President Trump's approval rating gained two points in March, bringing his approval rating to 37%, the highest approval rating for Trump since last September. The March poll also found that the level of financial stress in the country has reached a new low.

While Trump's approval rating edged up, his disapproval rating remained unchanged from last month at 58%. His favorability rating was unchanged from February at -19 (38% viewing his leadership favorably vs. 57% who view him unfavorably).

The IBD/TIPP Presidential Leadership Index remained essentially unchanged at 39.9. This index combines survey questions on the president's leadership, favorability and job approval.

Trump continues to score better when asked about his performance specifically on the economy and terrorism. Forty-two percent give the president high marks for his handling of the economy, and 41% for his handling of the terrorism threat.

The March IBD/TIPP Poll was conducted from Feb. 22 to March 1 and includes responses from 901 people nationwide, giving it a margin of error of +/-3.3 percentage points.

Less Financial Stress

Trump's approval rating might have been buoyed somewhat by the public's increasingly sunny view of their own financial situation in the wake of the tax cuts he signed into law in late December.

The exclusive IBD/TIPP Financial Related Stress Index dropped to 51.1 (the lower the number, the less stress). That is the lowest this index has been since it's inception in December 2007, the first month of the last recession, when the index registered 62.3.

In December — before the Republican tax cut was passed — the index stood at 54.1. In January, it dropped sharply to 51.5.

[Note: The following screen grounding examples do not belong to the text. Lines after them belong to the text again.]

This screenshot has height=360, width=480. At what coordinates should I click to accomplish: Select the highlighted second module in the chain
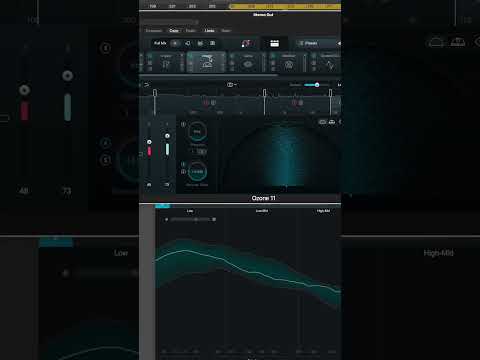pyautogui.click(x=206, y=62)
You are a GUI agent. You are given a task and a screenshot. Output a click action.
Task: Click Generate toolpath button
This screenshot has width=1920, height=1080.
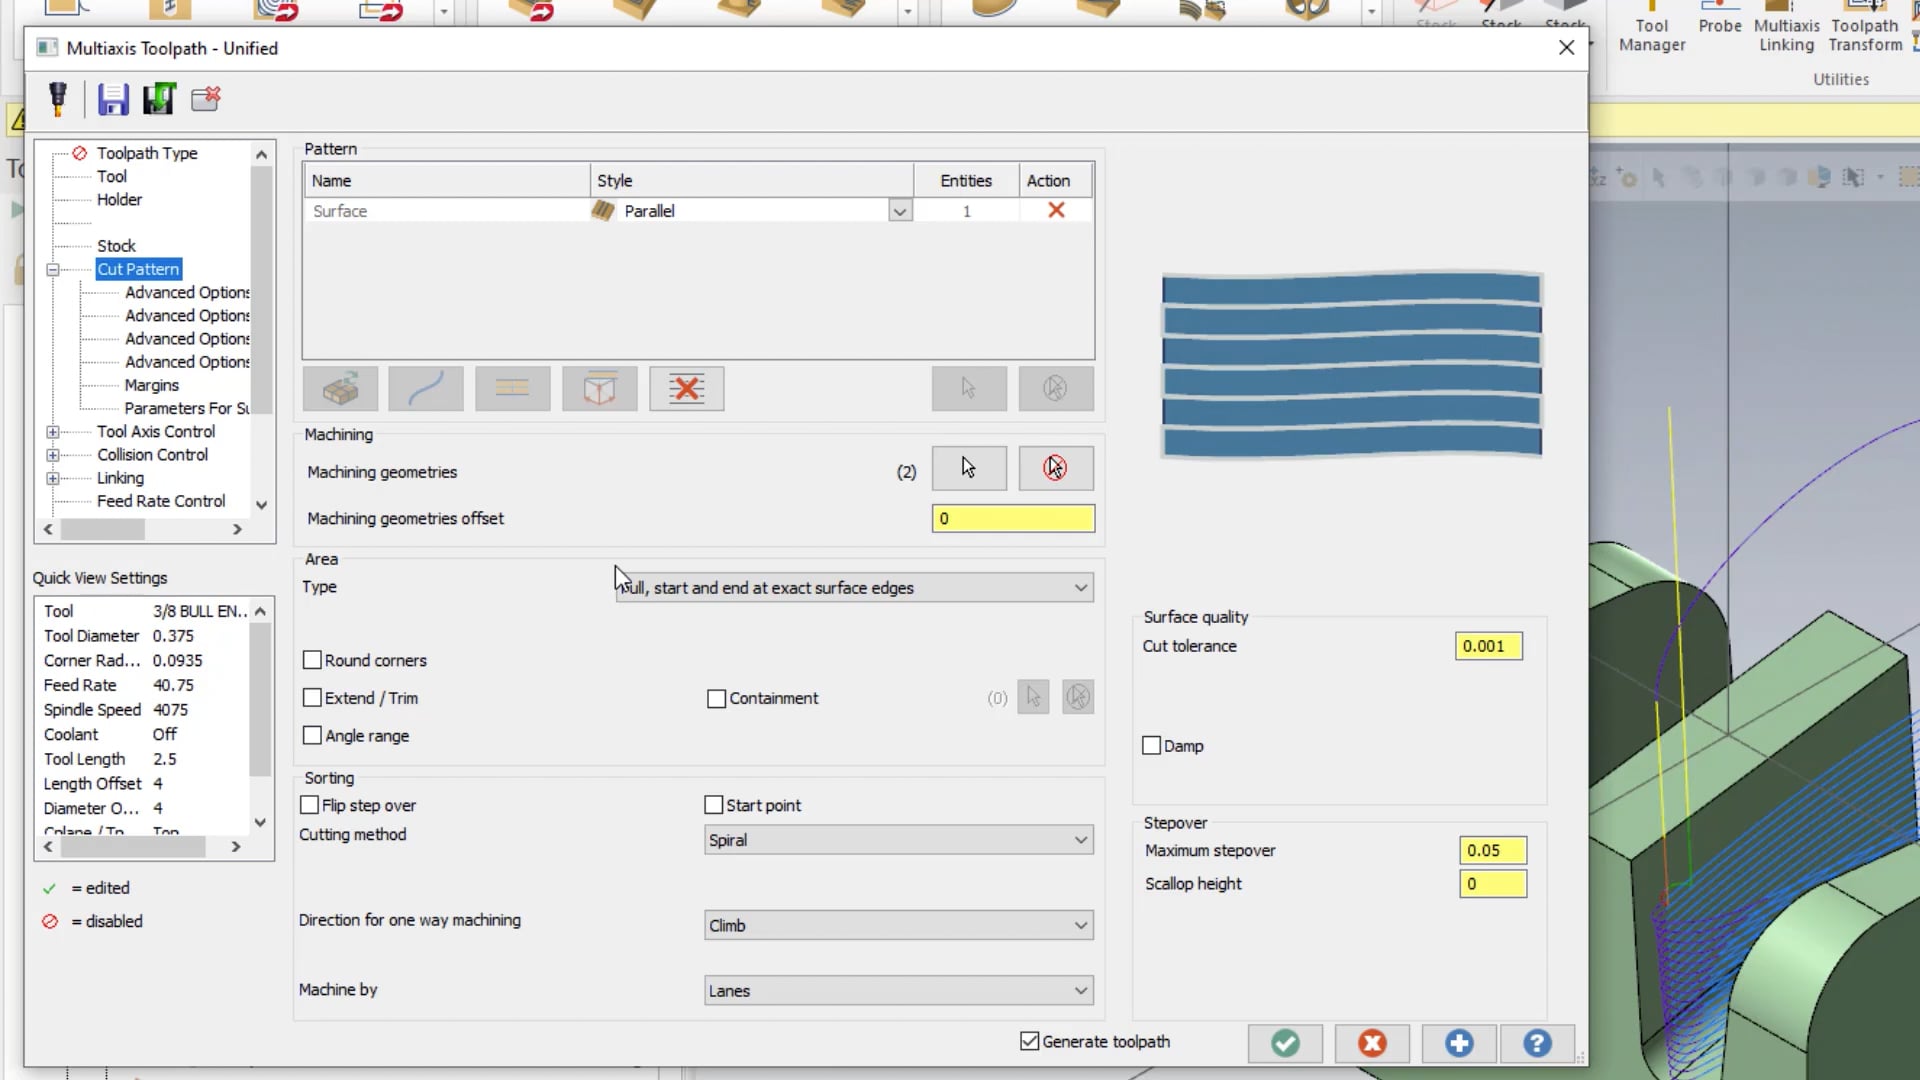click(1031, 1042)
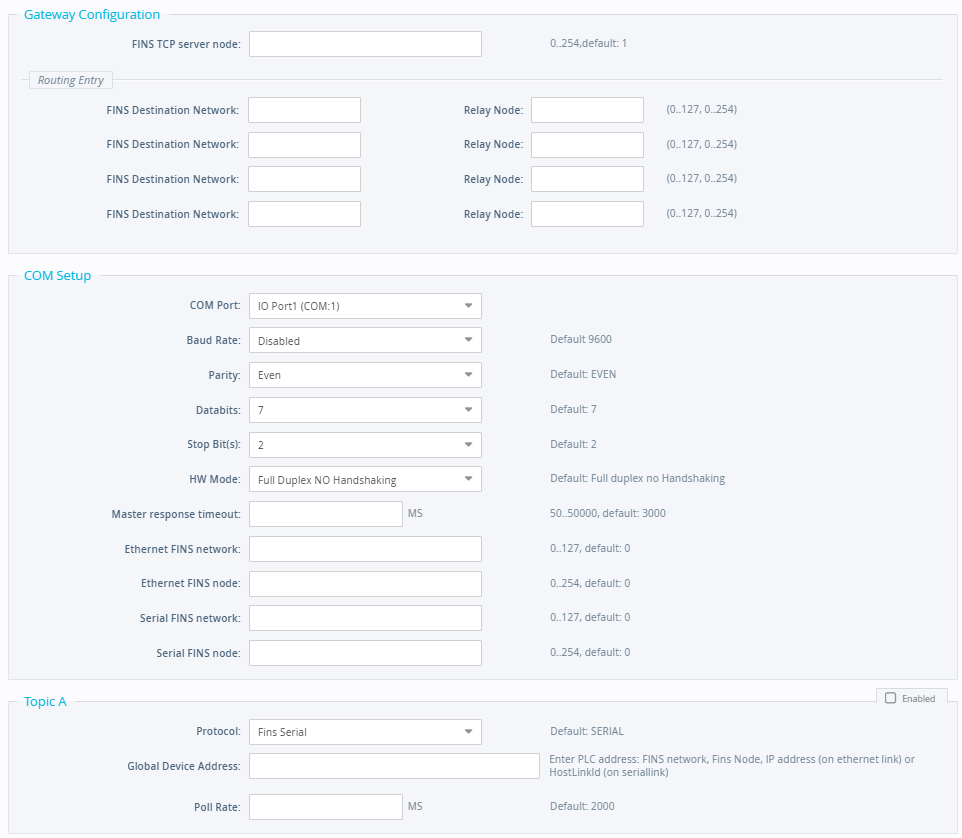Focus the Master response timeout field
The height and width of the screenshot is (838, 962).
tap(325, 513)
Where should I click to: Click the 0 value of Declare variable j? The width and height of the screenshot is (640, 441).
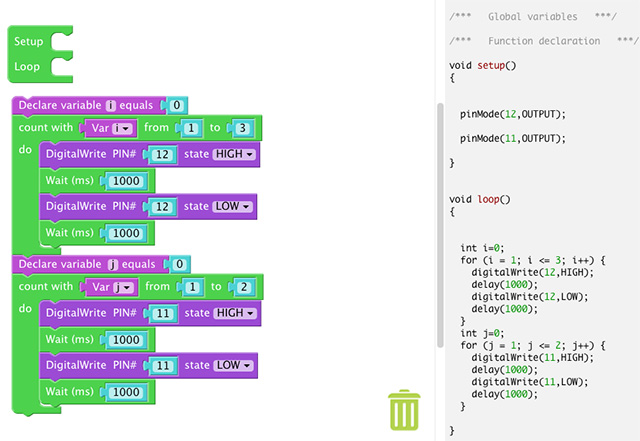point(178,265)
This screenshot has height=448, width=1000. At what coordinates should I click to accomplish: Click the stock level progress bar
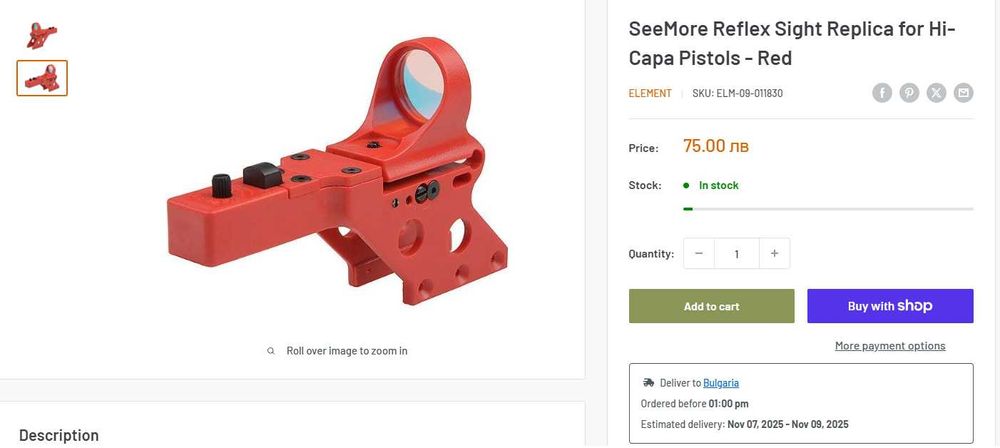828,209
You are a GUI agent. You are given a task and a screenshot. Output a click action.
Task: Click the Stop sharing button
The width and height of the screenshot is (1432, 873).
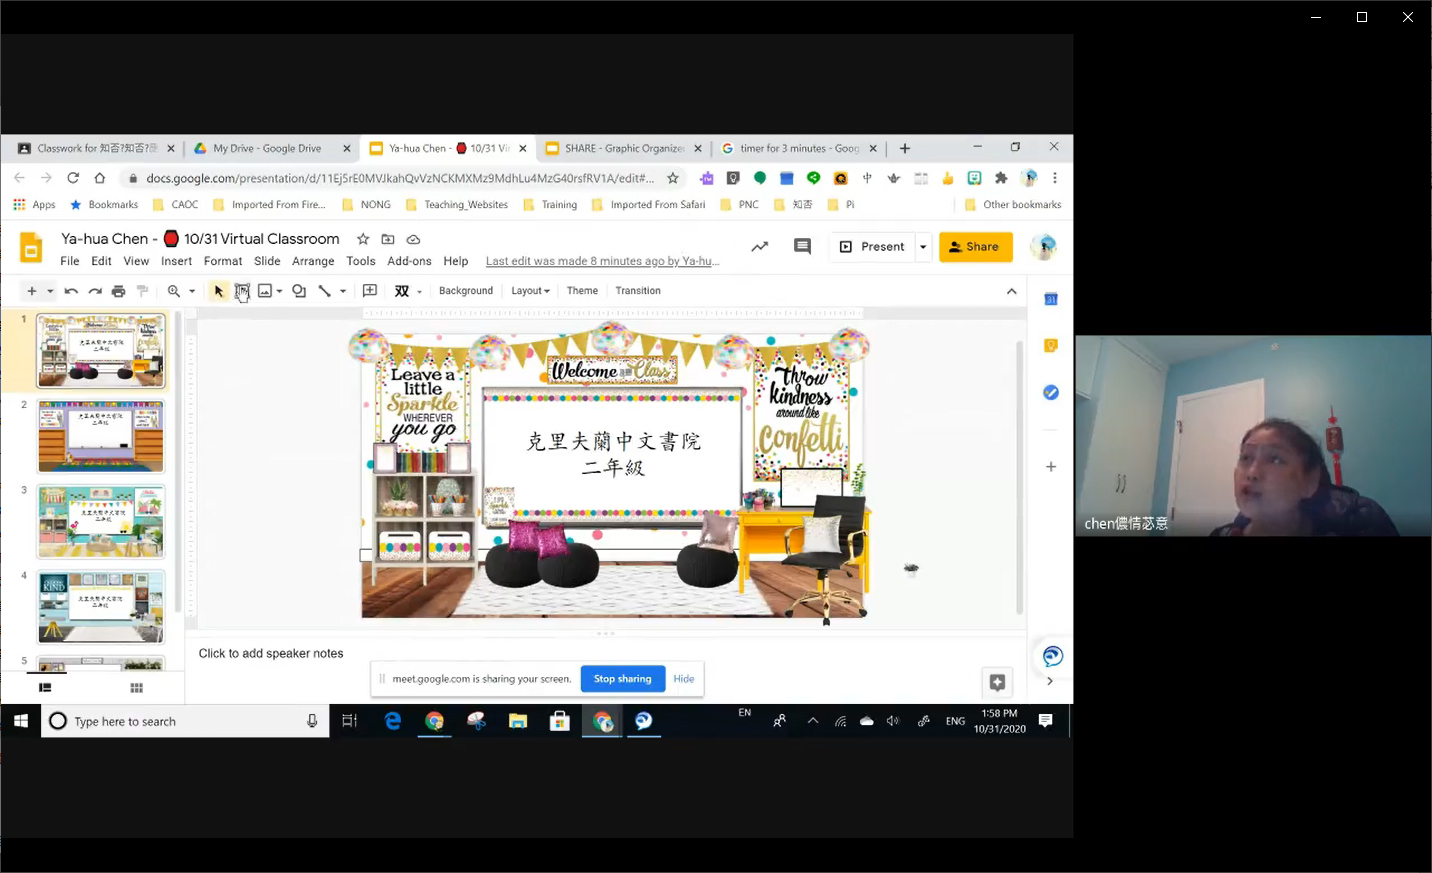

"Americans' financial stress levels are at record low levels as a result of a great labor market, stock market and the recent tax overhaul," said Raghavan Mayur, President of TechnoMetrica Market Intelligence, which conducts the monthly IBD/TIPP Poll.

"The labor market is edging closer to full employment, hourly wages grew at a solid rate of 2.9% in January, the fastest pace since June 2009. In addition, most employees are expected to see larger paychecks as a result of the tax overhaul, which cut the corporate rate to 21%, and reduced individual tax rates virtually across the board," Mayur said. "According to an analysis by the Tax Policy Center, around 80% of taxpayers will see a tax cut in 2018, for an average of $1,600."

Financial stress continues to diverge along party lines, however. Democrats, who are largely opposed to the president and his agenda, remain the most stressed demographic group at 66.4. Republicans continue to report the least amount of stress over their personal finances. In fact, stress among Republican consumers dropped to 34.6 in March, its lowest level since March 2017.

In contrast, under Obama, Republican stress levels were higher and Democrats' lower, although the Democratic Stress Index never dipped below 43 during Obama's eight years in office.

Among independents, however, the Stress Index fell below 50 for the first time since this poll started, to reach 49.6 in March.

Investors are feeling much less financial stress today than non-investors, the poll found. The Stress Index for investors dropped to 45.7 in March — despite the recent market turbulence — compared with 56.7 for non-investors.

Another measure of well-being is the Quality of Life Index, which climbed 3% to 61.8, the highest level since October 2004.

Fewer 'Job Sensitive' Households

The IBD/TIPP poll also asks about job status in each household. In March, 15.5% of households said that one or more people in their household were looking for jobs, down slightly from February. In June of last year, nearly 17% of households had at least one job seeker.

According to an analysis of the IBD/TIPP polling data on jobs, this translates into 12.2% of the labor force. That is up slightly from February, but down from 13% last June. This measure has been consistently higher than the official unemployment rate.

The share of "job sensitive" households, however, continues to decline, reaching 24% in March. That marks the fourth straight monthly drop in this measure, which combines households that say that either someone is looking for work or is concerned about losing a job.

Other Poll Findings

Only 17% say the economy is in a recession, up two points from last month, but well below the level from one year ago, when a quarter of the public said the economy was in a recession.

Fifty-six percent say the economy is improving, which is down two points from last month, but also up from a year ago.

Forty-four percent say they are satisfied with the direction of the country, down a point from last month. That's higher than the 41.7% average since IBD/TIPP started tracking this in February 2001.

But just 24% say they're satisfied with the direction of the country when it comes to morals and ethics. That's well below the 17-year average of 36%.

Methodology: The March IBD/TIPP Poll was conducted on Feb. 22 to March 1. It includes responses from 901 people nationwide, who were asked questions by live interviewers on phones. The poll's margin of error is +/-3.3 percentage points.

The IBD/TIPP Poll has been credited as being the most accurate poll in the past four presidential elections, and was one of only two that correctly predicted the outcome of the November presidential election.